> [SET TASK] Reproduce the lines of the listing from the one containing "Given: Edit the cerulean.city domain entry" through the end of the listing, both ends included.

> [Stored dataset items]
....
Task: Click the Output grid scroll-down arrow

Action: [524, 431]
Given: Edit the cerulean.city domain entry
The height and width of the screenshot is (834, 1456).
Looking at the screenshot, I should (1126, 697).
....
> [FINAL RESULT]
Given: Edit the cerulean.city domain entry
The height and width of the screenshot is (834, 1456).
Looking at the screenshot, I should (1126, 697).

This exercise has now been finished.